The concerns of the Burgundians were confirmed by the French Agriculture Ministry last week when it released figures showing that exports were down 15% by volume and almost 30% by value in the first quarter of this year. Even the French themselves are drinking less of their national beverage; domestic consumption was off almost 10% in 2008.

Right now, the casual visitor sees nothing of this financial stress. The town of Beaune, the center of the Burgundy wine trade, is bustling. … The shops seem busy and the tourists are everywhere. But there are a few indications that the troubles of the wine industry are trickling down. One highly rated but expensive restaurant I visited was almost deserted at lunch time. Plush seats on the patios of the pricier wine bars are empty. Shops are promoting 50%-off sales, even though the tourism season is just starting.

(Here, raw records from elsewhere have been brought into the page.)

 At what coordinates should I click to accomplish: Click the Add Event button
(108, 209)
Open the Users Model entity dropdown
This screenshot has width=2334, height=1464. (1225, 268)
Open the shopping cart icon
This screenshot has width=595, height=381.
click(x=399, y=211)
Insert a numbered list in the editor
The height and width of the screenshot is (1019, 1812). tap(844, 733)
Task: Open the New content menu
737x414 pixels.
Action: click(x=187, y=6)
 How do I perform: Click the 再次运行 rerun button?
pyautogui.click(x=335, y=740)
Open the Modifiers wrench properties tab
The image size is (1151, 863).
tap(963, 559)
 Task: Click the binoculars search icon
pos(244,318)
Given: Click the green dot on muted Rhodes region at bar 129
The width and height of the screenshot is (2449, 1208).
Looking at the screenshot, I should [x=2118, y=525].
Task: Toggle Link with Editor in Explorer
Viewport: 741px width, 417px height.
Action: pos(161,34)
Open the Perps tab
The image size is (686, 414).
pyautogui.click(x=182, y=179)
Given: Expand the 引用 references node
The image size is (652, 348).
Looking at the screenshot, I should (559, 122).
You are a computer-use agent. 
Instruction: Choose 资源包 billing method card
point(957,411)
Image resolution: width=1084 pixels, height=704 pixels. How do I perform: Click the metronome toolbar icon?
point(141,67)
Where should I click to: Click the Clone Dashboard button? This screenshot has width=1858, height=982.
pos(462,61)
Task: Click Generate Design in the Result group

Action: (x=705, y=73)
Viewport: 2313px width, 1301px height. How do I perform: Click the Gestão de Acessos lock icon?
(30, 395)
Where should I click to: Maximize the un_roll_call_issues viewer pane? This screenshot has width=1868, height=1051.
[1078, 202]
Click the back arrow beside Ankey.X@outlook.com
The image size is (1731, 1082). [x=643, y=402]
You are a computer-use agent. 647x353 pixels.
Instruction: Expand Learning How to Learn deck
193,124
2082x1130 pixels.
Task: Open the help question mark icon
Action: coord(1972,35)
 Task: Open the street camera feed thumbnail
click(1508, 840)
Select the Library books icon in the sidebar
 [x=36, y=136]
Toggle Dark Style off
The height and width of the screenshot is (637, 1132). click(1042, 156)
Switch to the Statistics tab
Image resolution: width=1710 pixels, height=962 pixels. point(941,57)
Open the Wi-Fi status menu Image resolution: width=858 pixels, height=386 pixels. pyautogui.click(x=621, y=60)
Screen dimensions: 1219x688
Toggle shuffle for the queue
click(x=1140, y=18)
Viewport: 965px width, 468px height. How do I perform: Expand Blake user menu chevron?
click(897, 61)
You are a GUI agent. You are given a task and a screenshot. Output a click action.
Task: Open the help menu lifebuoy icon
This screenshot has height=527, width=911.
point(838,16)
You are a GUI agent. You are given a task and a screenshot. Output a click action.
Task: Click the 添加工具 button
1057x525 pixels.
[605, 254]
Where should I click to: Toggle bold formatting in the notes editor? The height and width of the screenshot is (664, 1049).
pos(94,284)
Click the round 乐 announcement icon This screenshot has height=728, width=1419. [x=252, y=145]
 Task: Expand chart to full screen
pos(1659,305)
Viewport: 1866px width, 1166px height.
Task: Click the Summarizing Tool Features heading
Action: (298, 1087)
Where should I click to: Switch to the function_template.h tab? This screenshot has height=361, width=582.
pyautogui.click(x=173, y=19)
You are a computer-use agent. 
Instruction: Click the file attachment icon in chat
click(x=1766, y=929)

[Meanwhile,] in Lyon, France's third largest city, the famous Paul Bocuse market, which is filled with high-end specialty food retailers, was almost deserted on what would normally be a busy Saturday morning. A reservation at the up-and-coming two-star restaurant of Nicholas Le Bec? No problem. It would normally have to be made months in advance. Want to stay at a four-star hotel? There are plenty of rooms available.

The reality is that France, and the rest of Europe, is suffering every bit as much as North America, perhaps even more. Unemployment in France jumped 2.4% in April and the country now reports 2.5 million people are out of work. Youth unemployment is especially high, increasing by 42.5% in the past year.

Normally, unemployment rates at this level would bring the French out into the streets in protest. But reaction so far has been surprisingly muted apart from a few highly publicized executive hostage-takings, all of which ended peacefully. An attempt to organize a national day of protest in early May fell flat. People seem to believe that there is nothing to be gained by rioting, and they're right.

Governments across the continent are spending billions of euros in an attempt to kick-start the economy, and their efforts are being rewarded with an upswing in consumer and business confidence. The European Commission reported [recently] that the overall Economic Sentiment Indicator rose 3.1% in April, the second straight monthly increase.

European stock markets have reflected this "worst-is-over" philosophy. The Dow Jones Stoxx 600 Index, which tracks a selected list of small-, mid-, and large-cap companies from across Europe, is up about 30% from its early March low and is in positive territory for 2009.

Many economists are suspicious of the spring rally and question its sustainability.  The reasons for the concern include an expected continued squeeze on margins, a decline in earnings [that could reach] 20%, and a rise in the value of the euro against the US dollar, which will hurt exporters.

The overall message is that if you have not profited from the rally in the European markets, don't jump in now. We could see a significant correction this summer as reality replaces hope.